**Okuma Metni**
# # # #
GENEL KURUL KONUŞMASI
Konu: Yükseköğretim Kanunu ile Bazı Kanun ve Kanun Hükmünde Kararnamelerde Değişiklik Yapılması Hakkında Kanun Teklifi münasebetiyle
Yasama Yılı:3
Birleşim:63
Tarih:22.02.2018

MEHMET EMİN ADIYAMAN (Iğdır) - Sayın Başkan, değerli milletvekilleri; hepinizi saygıyla selamlıyorum.

Tabii, 519 sıra sayılı Kanun Teklifi AKP Grubunun sunduğu bir teklif. Az önceki hatibin de izah ettiği gibi, aslında Sayın Cumhurbaşkanının bir talimatıyla Meclis gündemine gelen bir teklif. On beş yıllık AKP iktidarının belki Türkiye siyaset tarihinde görülmemiş derecede bürokrasiden yargıya, İŞKUR üzerinden işçi atamasından, işçi çalıştırılmasından meslek örgütlerine, sivil toplum örgütlerine, meslek odalarına kadar partizanca atamalar yapmadığı, müdahale etmediği tek bir alan yok. Belki bunların içerisinde on beş yıllık siyasal iktidarı boyunca en çok üzerinde uğraştığı, en çok değiştirdiği, en çok müdahale ettiği alanların başında da hiç şüphesiz eğitim sistemi gelmekte. İlkokuldan üniversitelere kadar AKP'nin müdahale etmediği, ele geçirmediği, kendi yandaşlarını atamadığı tek bir kurum kalmadı. Dolayısıyla bu teklifle de aslında hedeflenen şey yardımcı doçentlik statüsünü bertaraf edip üniversitelerde yandaş akademisyenler atama, tıpkı kanun hükmünde kararnamelerle nasıl ki kendisine muhalif gördüğü bütün akademisyenleri üniversiteden attıysa bu sefer yeni kadrolar tesis etmek ve üniversiteleri âdeta kontrolü altına almak.
# # # #
**Veriler**
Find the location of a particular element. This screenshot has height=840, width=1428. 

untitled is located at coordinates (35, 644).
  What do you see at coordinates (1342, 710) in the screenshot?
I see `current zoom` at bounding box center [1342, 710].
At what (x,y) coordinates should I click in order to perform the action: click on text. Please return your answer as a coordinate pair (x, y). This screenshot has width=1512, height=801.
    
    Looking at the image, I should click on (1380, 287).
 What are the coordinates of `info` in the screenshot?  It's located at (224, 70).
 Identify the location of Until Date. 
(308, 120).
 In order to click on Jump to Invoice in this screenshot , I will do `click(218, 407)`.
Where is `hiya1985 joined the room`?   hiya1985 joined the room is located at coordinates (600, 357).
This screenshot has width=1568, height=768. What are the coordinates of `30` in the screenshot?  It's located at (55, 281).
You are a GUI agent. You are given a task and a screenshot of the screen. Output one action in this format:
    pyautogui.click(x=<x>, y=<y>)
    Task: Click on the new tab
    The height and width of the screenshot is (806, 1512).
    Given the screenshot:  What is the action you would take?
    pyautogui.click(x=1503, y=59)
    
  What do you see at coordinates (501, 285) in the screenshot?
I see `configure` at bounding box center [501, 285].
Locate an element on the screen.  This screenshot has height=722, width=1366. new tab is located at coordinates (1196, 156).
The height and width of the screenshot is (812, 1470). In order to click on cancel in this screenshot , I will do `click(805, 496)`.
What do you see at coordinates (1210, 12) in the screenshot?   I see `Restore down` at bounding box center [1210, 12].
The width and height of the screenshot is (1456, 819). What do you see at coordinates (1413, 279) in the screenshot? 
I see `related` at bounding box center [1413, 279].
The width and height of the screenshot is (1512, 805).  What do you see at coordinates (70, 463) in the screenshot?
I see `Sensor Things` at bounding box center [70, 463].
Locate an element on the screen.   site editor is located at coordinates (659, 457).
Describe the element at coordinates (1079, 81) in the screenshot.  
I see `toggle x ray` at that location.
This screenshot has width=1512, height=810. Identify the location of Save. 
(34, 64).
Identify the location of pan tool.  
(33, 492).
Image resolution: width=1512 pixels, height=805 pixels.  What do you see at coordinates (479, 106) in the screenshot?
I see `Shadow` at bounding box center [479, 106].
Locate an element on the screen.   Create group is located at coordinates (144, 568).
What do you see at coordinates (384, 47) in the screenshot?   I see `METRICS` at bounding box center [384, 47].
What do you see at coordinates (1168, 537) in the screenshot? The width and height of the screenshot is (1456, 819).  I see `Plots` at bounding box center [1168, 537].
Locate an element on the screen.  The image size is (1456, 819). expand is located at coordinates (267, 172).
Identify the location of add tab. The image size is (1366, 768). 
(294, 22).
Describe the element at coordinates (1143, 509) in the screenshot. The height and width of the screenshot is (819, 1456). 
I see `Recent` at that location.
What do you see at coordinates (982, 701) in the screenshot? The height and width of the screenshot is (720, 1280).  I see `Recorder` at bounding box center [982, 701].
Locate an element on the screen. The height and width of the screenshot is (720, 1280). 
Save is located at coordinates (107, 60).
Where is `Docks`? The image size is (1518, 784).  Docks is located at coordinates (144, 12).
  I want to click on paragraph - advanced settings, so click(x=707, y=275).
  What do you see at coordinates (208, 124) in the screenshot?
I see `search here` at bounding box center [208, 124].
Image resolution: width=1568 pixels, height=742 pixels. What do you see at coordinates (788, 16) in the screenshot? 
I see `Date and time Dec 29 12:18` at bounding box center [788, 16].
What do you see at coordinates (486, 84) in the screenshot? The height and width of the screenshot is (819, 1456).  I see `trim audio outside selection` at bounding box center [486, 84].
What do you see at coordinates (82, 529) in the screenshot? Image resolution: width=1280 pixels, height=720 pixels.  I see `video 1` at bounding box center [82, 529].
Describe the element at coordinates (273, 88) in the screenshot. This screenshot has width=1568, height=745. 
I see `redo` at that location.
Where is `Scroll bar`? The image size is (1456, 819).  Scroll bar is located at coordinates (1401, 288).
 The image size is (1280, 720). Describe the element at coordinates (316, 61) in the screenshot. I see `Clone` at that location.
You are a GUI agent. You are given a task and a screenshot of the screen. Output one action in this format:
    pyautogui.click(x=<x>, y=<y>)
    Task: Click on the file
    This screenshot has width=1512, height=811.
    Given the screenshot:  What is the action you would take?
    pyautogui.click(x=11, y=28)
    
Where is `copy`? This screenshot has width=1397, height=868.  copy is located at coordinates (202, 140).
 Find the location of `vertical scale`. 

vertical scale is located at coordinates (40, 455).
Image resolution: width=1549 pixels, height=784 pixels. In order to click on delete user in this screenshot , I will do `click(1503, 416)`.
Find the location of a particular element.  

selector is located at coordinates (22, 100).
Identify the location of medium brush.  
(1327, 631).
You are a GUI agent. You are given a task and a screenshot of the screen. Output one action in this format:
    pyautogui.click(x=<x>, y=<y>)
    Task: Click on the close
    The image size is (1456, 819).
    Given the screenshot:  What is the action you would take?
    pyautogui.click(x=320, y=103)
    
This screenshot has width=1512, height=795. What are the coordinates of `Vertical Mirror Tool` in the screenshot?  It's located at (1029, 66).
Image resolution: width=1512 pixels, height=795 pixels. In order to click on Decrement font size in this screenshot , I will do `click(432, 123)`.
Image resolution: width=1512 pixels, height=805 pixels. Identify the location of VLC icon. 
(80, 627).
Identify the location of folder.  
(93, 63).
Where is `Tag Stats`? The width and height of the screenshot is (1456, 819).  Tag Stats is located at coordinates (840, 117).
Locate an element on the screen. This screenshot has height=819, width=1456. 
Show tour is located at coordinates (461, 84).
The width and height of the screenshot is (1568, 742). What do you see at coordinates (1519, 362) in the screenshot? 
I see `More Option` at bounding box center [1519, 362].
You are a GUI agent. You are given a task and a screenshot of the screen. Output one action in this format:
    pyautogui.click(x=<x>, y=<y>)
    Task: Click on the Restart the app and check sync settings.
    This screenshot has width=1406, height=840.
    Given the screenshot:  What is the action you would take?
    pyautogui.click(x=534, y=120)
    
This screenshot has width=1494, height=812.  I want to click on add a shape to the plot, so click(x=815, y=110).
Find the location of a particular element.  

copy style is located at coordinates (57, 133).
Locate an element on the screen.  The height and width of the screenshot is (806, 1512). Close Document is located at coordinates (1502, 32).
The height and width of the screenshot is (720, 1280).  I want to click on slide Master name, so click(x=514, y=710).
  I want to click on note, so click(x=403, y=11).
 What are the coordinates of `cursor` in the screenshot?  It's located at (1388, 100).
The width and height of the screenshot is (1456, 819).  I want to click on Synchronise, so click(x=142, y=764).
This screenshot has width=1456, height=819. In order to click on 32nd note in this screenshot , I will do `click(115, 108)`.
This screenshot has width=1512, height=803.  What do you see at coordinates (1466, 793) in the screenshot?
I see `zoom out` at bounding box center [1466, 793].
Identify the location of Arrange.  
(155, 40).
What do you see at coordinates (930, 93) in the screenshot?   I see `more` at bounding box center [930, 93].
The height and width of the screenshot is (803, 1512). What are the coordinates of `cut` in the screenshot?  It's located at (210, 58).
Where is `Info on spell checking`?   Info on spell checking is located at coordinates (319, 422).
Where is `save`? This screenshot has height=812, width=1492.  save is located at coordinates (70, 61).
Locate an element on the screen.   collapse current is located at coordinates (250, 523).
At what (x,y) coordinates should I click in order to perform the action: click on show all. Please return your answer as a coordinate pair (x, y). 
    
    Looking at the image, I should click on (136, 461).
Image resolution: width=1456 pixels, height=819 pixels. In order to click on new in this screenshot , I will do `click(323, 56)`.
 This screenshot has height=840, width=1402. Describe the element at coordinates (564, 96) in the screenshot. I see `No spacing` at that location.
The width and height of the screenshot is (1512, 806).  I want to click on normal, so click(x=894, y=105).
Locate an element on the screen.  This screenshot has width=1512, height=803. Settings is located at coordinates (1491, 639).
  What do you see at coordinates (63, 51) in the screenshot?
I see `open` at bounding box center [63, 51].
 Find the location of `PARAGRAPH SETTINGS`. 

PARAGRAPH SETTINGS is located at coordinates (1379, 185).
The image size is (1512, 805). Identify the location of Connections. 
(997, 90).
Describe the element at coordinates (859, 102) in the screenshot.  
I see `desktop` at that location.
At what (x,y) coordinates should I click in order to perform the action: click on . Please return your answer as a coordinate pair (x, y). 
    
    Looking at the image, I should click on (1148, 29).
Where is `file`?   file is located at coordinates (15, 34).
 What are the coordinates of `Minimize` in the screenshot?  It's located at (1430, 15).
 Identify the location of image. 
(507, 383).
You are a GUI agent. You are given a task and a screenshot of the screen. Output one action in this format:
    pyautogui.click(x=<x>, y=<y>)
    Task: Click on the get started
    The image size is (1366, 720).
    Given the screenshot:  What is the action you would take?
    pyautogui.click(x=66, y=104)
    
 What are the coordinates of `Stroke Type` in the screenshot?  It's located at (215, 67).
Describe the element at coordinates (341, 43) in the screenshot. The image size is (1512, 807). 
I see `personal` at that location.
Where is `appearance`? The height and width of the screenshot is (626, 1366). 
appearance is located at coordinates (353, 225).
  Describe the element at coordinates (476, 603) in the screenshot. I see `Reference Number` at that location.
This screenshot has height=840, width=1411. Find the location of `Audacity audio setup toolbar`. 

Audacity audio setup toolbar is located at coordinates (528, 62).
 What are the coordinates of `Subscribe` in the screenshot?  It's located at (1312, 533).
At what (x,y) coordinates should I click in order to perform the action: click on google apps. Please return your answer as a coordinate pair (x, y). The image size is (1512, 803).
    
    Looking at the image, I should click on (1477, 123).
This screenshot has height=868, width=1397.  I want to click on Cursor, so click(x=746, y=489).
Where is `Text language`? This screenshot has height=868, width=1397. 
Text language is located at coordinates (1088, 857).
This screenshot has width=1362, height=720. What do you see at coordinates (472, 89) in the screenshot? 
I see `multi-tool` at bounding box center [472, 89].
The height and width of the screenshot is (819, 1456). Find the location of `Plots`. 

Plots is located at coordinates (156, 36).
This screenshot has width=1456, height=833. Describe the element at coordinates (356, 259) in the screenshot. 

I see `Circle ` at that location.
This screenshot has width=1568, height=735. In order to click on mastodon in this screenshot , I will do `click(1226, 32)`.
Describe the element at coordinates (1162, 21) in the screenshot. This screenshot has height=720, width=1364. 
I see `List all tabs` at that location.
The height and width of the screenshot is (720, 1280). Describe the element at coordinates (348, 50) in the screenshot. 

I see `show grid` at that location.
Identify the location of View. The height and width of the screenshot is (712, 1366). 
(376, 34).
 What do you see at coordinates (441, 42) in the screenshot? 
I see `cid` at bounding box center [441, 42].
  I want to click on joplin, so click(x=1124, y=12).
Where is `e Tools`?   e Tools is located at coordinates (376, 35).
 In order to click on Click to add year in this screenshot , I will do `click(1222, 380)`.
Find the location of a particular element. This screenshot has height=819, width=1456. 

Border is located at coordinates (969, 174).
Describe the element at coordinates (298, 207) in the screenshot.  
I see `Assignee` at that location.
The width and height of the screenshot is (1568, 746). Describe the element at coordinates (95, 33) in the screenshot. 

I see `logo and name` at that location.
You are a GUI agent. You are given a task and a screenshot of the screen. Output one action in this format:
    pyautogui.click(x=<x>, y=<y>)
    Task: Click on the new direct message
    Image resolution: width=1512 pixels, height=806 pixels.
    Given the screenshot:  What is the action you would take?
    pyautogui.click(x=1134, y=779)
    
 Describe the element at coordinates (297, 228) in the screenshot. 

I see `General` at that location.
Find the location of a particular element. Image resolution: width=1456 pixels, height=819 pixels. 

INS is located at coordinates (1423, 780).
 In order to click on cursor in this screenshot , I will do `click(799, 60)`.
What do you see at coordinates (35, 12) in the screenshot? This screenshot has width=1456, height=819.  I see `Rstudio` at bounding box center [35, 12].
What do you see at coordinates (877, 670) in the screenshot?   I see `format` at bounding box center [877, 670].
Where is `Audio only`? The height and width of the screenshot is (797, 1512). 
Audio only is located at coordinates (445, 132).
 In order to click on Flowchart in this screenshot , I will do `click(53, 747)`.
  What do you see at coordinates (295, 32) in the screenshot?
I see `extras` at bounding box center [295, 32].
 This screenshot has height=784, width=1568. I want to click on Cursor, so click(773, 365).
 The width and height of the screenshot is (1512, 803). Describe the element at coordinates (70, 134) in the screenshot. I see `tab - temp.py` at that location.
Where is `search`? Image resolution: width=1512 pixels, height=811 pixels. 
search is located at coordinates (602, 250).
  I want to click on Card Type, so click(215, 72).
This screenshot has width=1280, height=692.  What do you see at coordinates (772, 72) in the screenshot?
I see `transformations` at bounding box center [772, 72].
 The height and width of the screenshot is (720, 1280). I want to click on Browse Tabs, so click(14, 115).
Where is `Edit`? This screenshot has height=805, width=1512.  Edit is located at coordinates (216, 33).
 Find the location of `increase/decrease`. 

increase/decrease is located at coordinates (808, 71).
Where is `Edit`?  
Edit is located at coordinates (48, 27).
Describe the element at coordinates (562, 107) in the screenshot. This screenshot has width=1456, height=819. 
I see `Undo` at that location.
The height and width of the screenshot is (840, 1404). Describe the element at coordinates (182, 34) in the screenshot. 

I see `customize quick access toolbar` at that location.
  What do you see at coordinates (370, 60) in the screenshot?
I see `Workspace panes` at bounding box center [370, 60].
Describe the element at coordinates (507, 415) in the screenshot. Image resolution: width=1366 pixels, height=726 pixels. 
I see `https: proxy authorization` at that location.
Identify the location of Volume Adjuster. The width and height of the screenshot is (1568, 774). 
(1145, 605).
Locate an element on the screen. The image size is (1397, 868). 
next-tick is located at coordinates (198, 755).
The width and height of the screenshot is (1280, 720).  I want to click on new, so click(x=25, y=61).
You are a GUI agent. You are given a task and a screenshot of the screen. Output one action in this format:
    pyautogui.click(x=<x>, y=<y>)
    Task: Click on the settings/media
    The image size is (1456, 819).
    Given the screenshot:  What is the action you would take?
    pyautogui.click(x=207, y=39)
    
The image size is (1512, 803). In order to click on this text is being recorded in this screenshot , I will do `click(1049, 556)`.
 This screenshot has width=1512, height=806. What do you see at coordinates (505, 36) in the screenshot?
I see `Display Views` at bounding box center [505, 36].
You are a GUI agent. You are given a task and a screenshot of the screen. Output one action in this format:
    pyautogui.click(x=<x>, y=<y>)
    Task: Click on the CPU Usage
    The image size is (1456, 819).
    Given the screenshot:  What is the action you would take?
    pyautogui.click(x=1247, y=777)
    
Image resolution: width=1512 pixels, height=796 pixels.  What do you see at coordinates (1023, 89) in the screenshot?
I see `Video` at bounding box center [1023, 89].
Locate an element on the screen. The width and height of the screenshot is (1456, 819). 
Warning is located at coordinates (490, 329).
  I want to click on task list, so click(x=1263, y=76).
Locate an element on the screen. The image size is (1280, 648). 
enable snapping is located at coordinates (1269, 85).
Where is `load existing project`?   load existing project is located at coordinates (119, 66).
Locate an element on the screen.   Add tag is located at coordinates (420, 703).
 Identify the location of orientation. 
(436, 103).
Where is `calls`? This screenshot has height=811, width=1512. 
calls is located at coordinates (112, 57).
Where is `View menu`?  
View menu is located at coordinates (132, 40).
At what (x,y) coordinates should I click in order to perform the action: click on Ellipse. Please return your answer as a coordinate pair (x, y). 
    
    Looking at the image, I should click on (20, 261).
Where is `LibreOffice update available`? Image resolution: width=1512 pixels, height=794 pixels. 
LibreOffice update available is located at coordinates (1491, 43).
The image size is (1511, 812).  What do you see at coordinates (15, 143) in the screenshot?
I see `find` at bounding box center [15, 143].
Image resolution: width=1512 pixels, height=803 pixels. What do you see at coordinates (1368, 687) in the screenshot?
# # # #
**Görev Tanımı**
Yükseköğretim kanun teklifine ilişkin genel kurul konuşmasında konuşmacı, teklifle asıl neyin hedeflendiğini ileri sürmektedir ve bu kanaatini hangi gerekçeye dayandırmaktadır? Bir ila üç cümleyle açıklayınız.

**Yazılı Cevap**
Konuşmacıya göre teklifle yardımcı doçentlik statüsünün kaldırılması, yeni kadrolar kurularak üniversitelere yandaş akademisyenler atanması ve üniversitelerin adeta kontrol altına alınması hedeflenmektedir. Konuşmacı bu kanaatini, AKP'nin ilkokuldan üniversitelere kadar müdahale etmediği, ele geçirmediği ve kendi yandaşlarını atamadığı tek bir kurum kalmadığı gerekçesine dayandırmaktadır. Ayrıca bu adımı, kanun hükmünde kararnamelerle muhalif görülen akademisyenlerin üniversiteden atılmasına benzetmektedir.